GST-pulldown from retinal extracts
In order to produce GST fusion proteins, BL21-DE3 bacteria were transformed with either pDEST15-SPATA7, pDEST15-C21orf2 or pDEST15 alone. Protein expression was induced at 28°C for 3 hours with 0.5 mM IPTG (Sigma-Aldrich) and harvested by centrifugation. Subsequently, cells were lysed with STE buffer (10 mM Tris-HCl, pH 8.0; 1 mM EDTA; and 150 mM NaCl) supplemented with 10 mg/ml lysozyme, 0.5% Sarkosyl, 1% Triton X-100, and Complete protease inhibitor cocktail (Roche). Lysates were then incubated for 2 hours at 4°C with glutathione-sepharose 4B beads (Amersham Biosciences). After incubation, beads were washed with STE and TBSTD (TBS with 1% Triton X-100 and 2 mM DTT). The amount of GST fusion proteins bound to the beads was verified on a NuPAGE Novex 4%–12% Bis-Tris SDS-PAGE gel by staining with SimplyBlue SafeStain (LifeTechnologies). Beads with bound GST-fusion proteins were then incubated over-night with bovine retinal extracts at 4°C. After overnight incubation, samples were washed three times with extraction buffer. Protein were eluted from beads in 4X NuPAGE sample buffer and heated for 10 minutes at 70°C. Beads were precipitated afterward by centrifugation. The supernatants were run on NuPAGE Novex 4%-12% Bis-Tris SDS-PAGE gels, followed by immunoblotting overnight at 4°C and staining with rabbit polyclonal α-NEK1 as primary antibody (H3T1; 1:1000) and goat anti-rabbit IRDye800 (LiCOR, 1:20,000) as secondary antibody.
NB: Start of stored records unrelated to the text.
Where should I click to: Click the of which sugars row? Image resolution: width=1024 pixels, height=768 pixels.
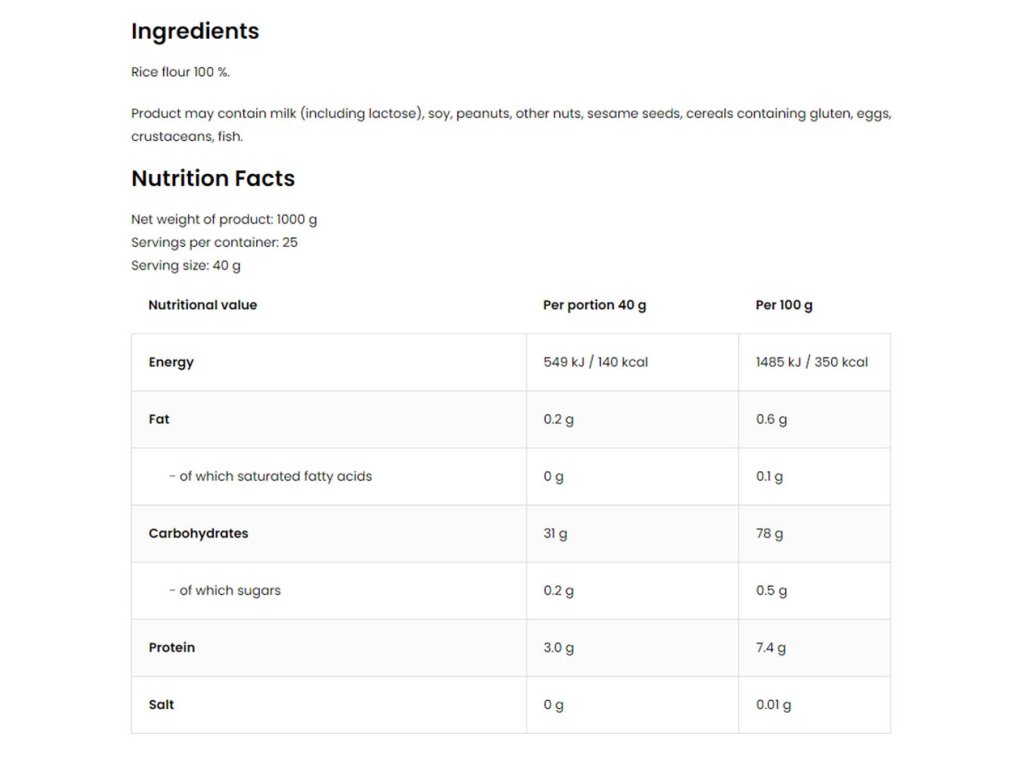point(511,591)
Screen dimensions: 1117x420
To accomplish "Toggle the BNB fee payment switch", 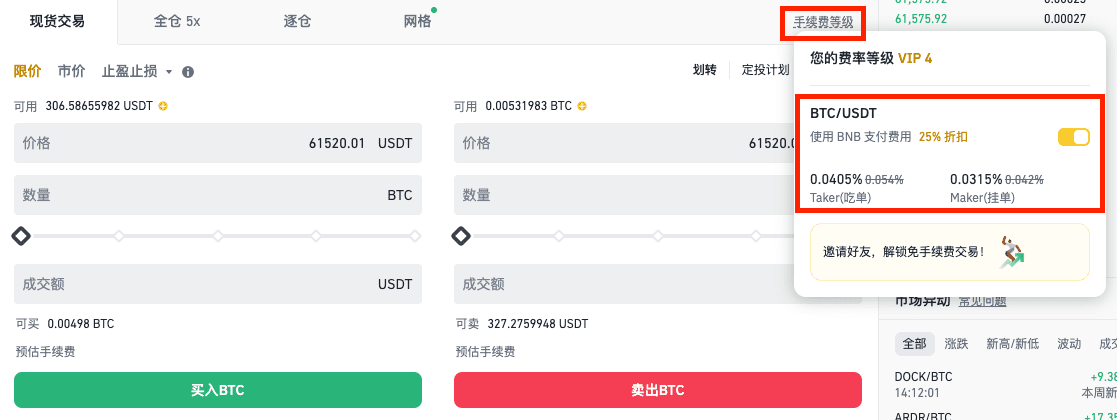I will pos(1073,137).
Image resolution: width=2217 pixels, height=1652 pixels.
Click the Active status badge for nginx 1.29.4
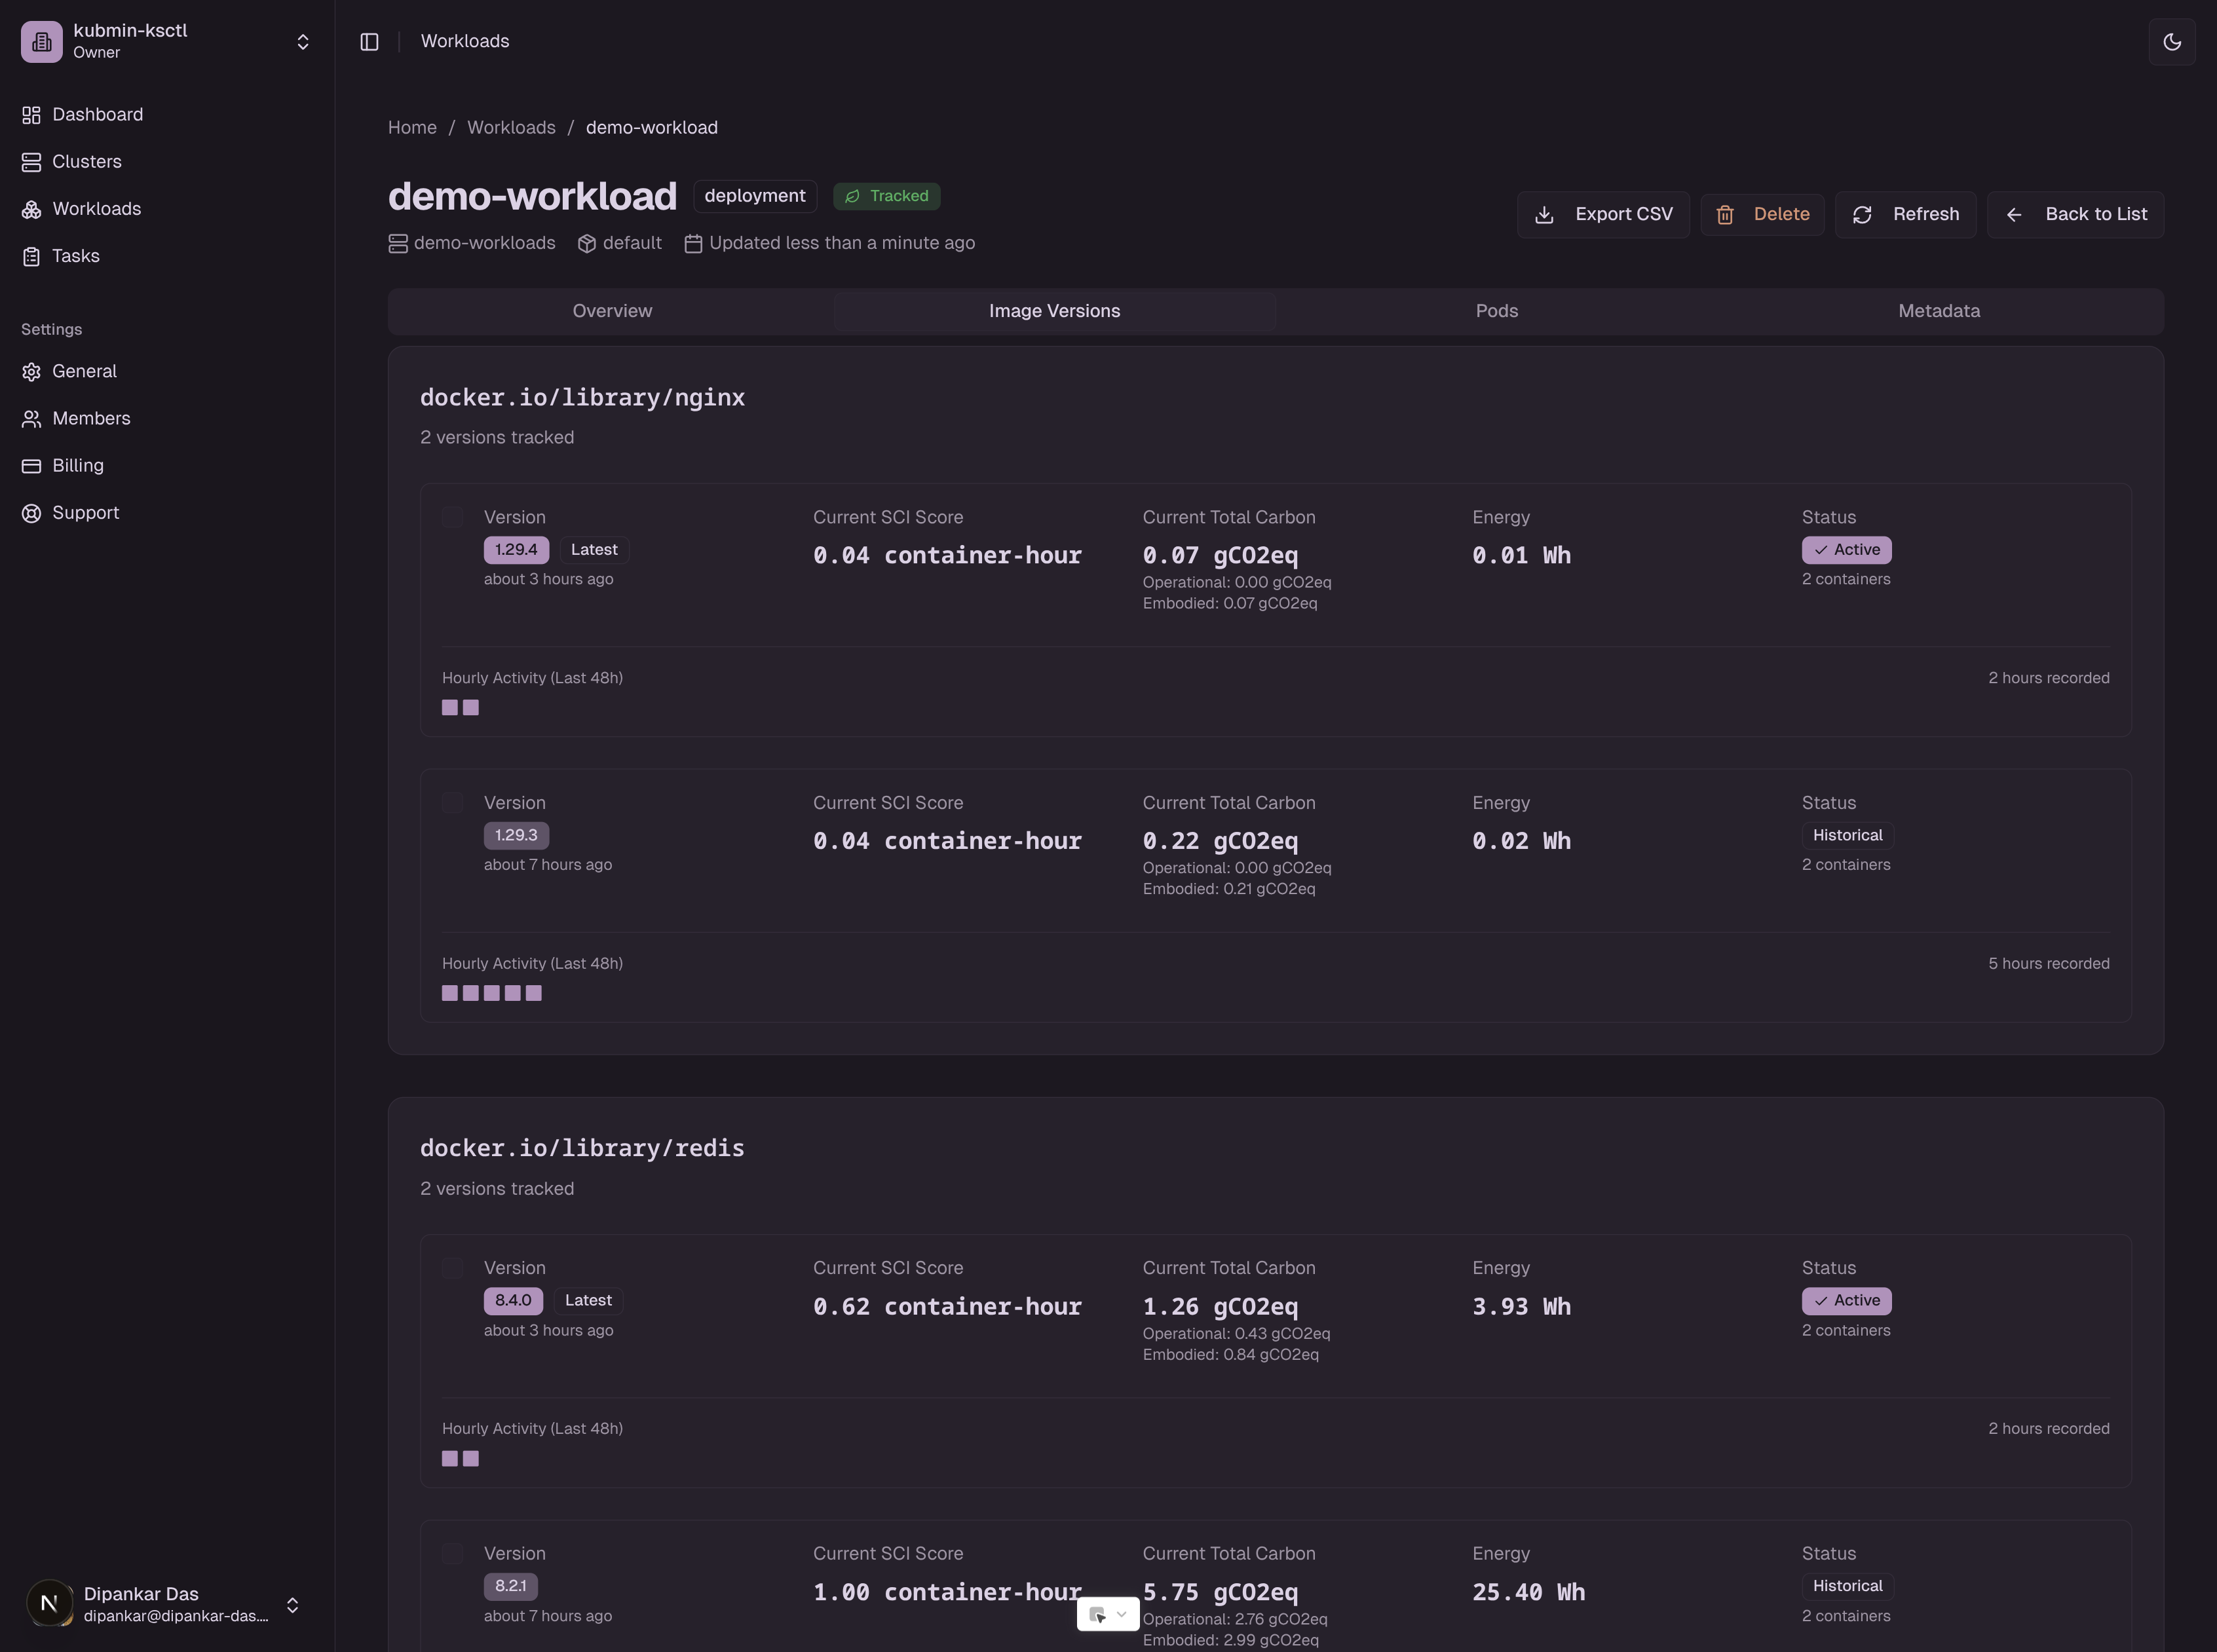click(x=1846, y=550)
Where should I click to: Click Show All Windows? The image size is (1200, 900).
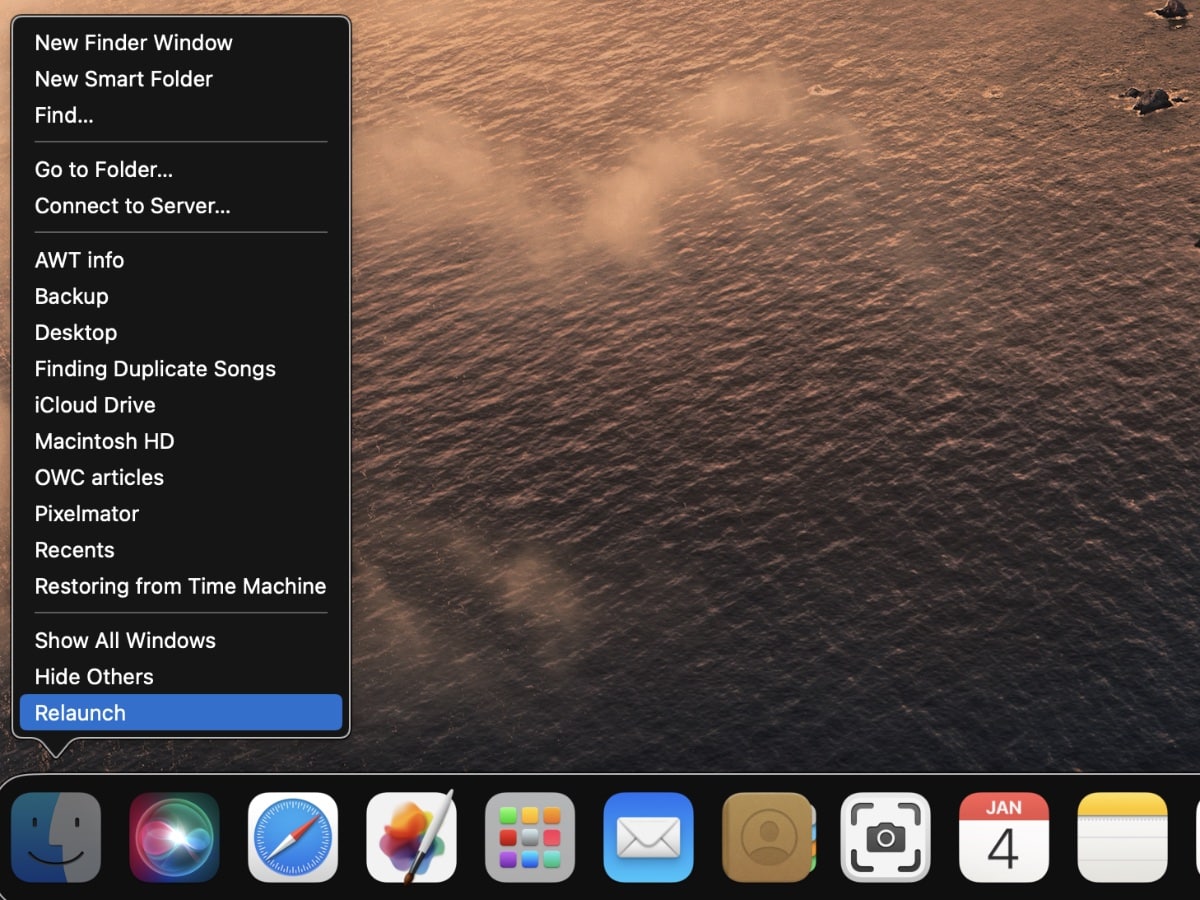[x=125, y=640]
Fluorescence was analysed on a Li-COR Odyssey 2.1 infrared Scanner. Full unprocessed western blotting scans are shown in Suppl. Figure 8 with the regions used in main display items indicated by red frames.For mass spectrometry analysis of the GST pull down, beads were transferred to microspin columns (GE Healthcare), and washed 2 times with filtered TBS(1X). Eluates were retrieved by adding 300 μl of 100 mM reduced Glutathione (GSH) (Sigma-Aldrich) in 50mM Tris-HCl [pH=8.0] and incubating overnight at 4°C on an Intelli mixer. Eluates were then subjected to protein precipitation with chloroform and methanol. Protein precipitates were subsequently subjected to mass spectrometry analysis and peptide identification as previously described[48].